Task statement — In the records below, pick out all lines containing the word "size".

Given records —
───

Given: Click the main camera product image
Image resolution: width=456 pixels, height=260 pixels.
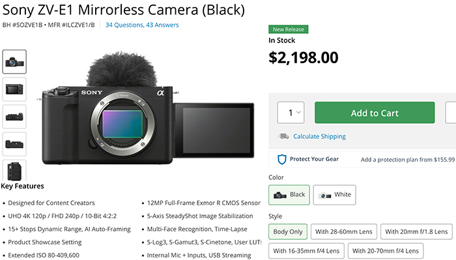Looking at the screenshot, I should tap(147, 108).
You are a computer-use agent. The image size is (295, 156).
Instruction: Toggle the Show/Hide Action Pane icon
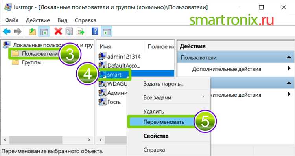point(107,31)
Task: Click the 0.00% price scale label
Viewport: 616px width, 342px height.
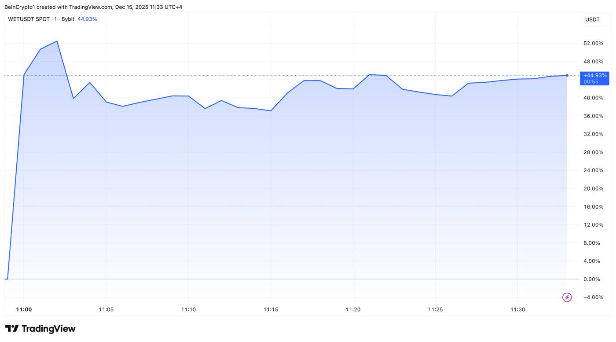Action: [594, 279]
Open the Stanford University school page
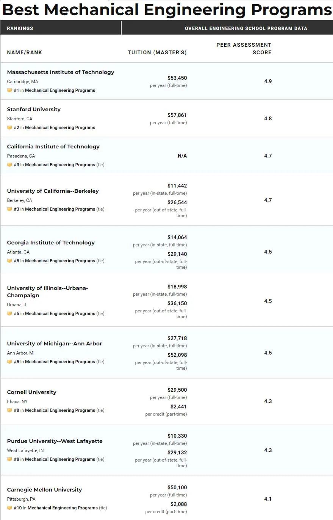Image resolution: width=333 pixels, height=520 pixels. [34, 109]
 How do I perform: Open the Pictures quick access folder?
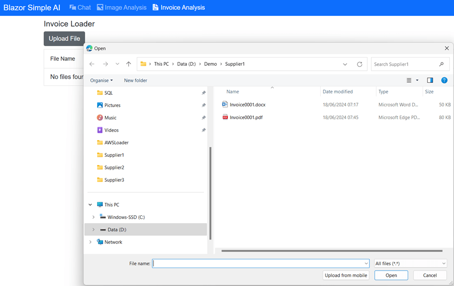click(x=112, y=105)
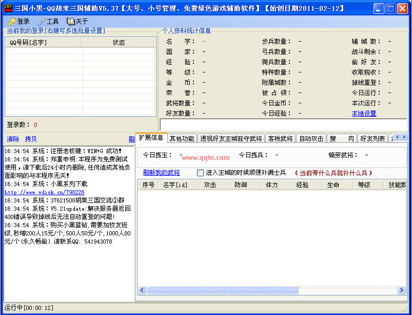412x315 pixels.
Task: Enable 进入主城的时候顺便补满士兵 checkbox
Action: point(201,173)
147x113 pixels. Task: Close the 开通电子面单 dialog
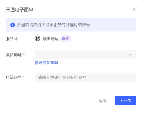click(134, 9)
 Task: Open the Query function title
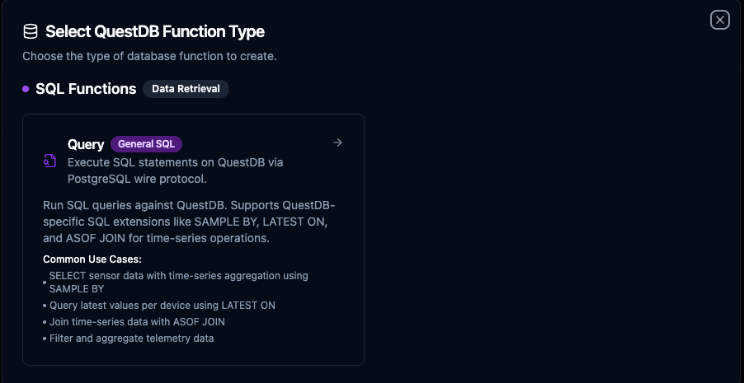pyautogui.click(x=86, y=144)
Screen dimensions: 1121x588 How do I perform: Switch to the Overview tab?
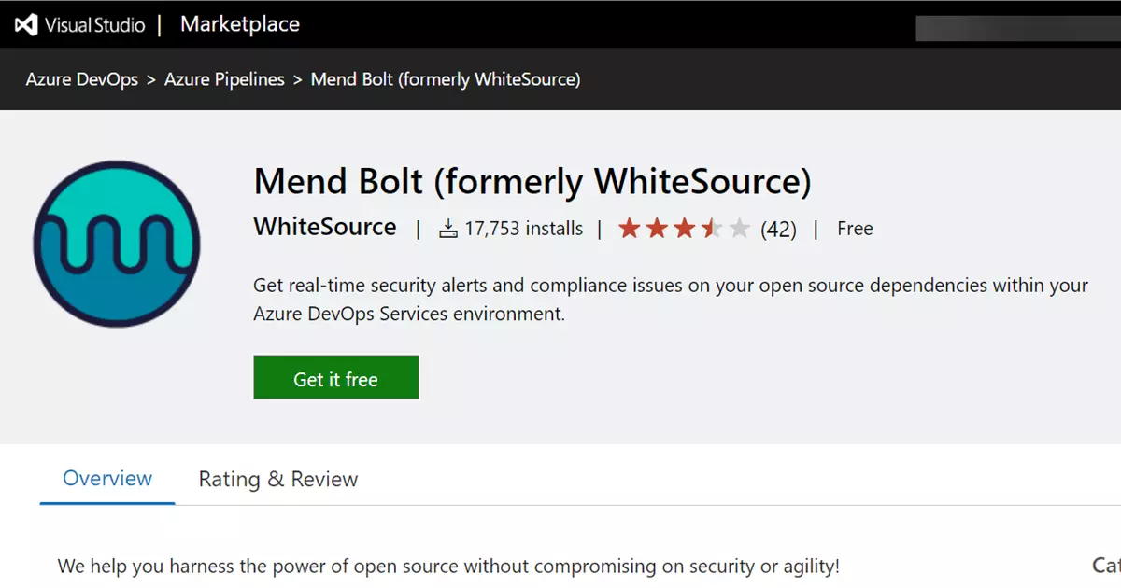coord(107,479)
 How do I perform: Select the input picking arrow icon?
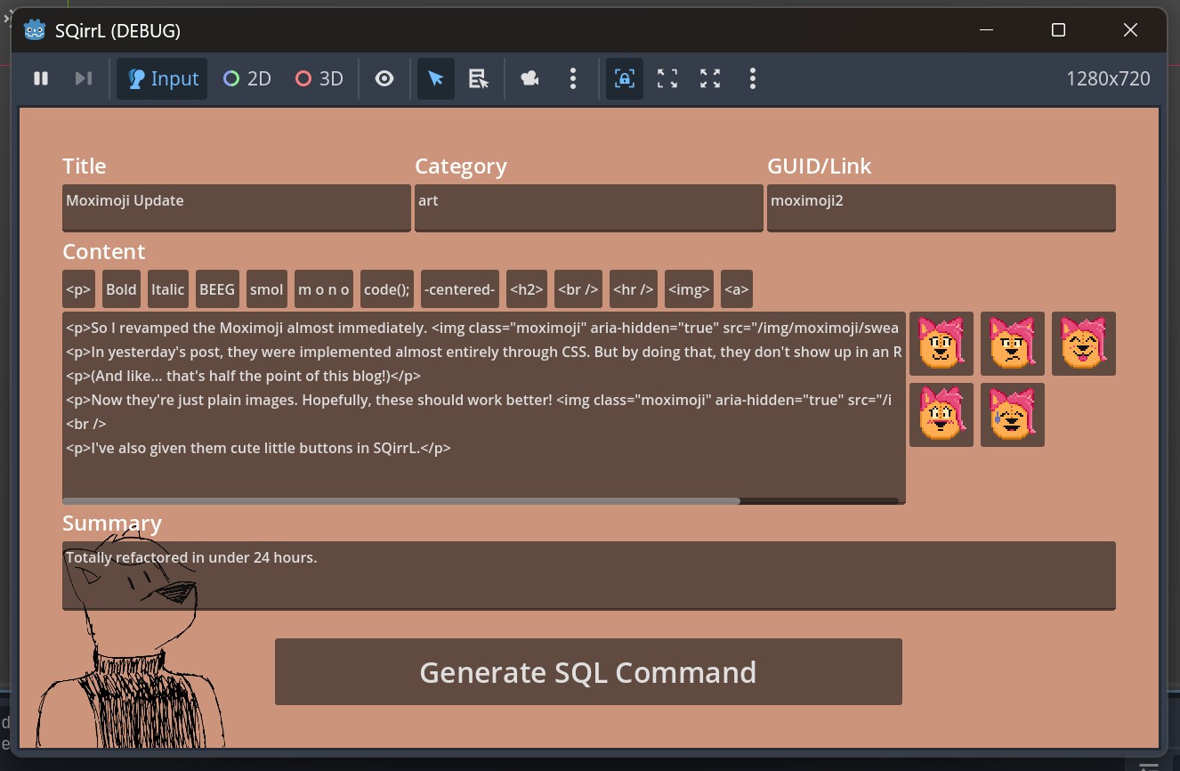pos(435,78)
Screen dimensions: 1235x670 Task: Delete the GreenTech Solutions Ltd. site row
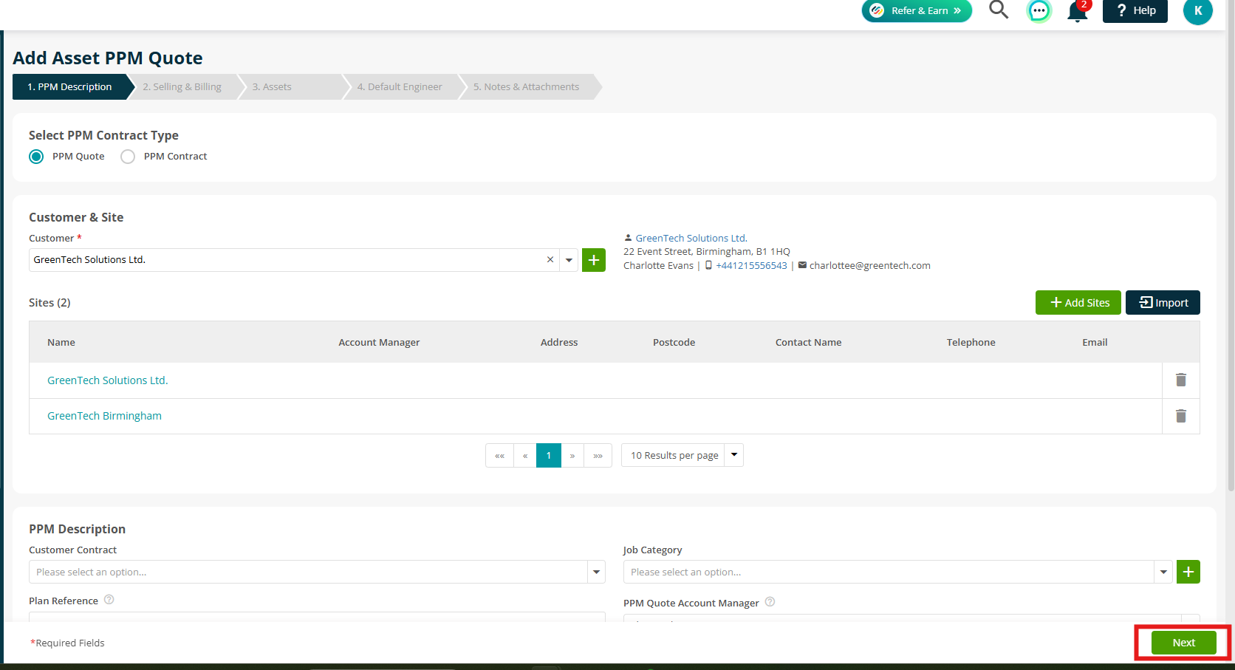[1181, 380]
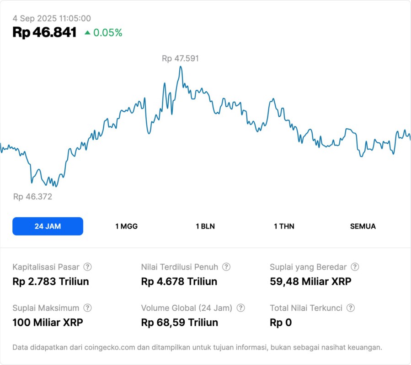The height and width of the screenshot is (365, 411).
Task: Click help icon for Volume Global (24 Jam)
Action: (x=241, y=308)
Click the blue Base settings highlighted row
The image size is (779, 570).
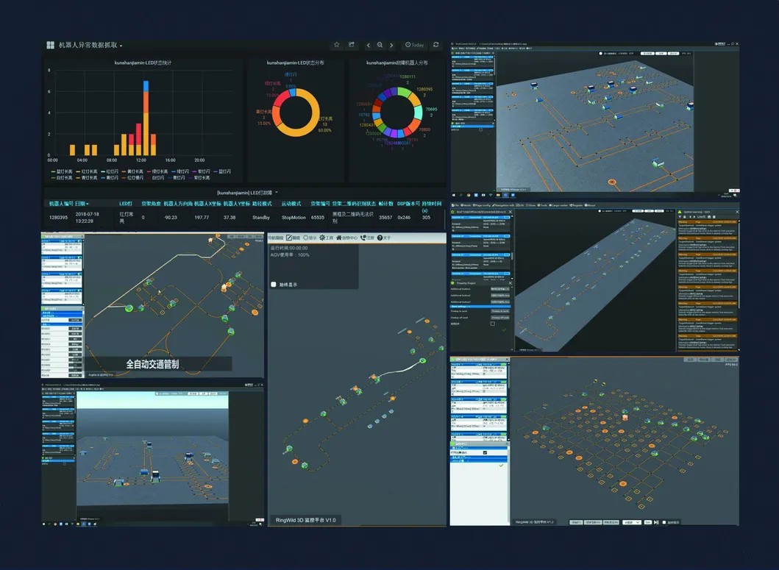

───

Solution to the exercise —
You are a computer-use agent. The image size is (295, 156).
The image size is (779, 570).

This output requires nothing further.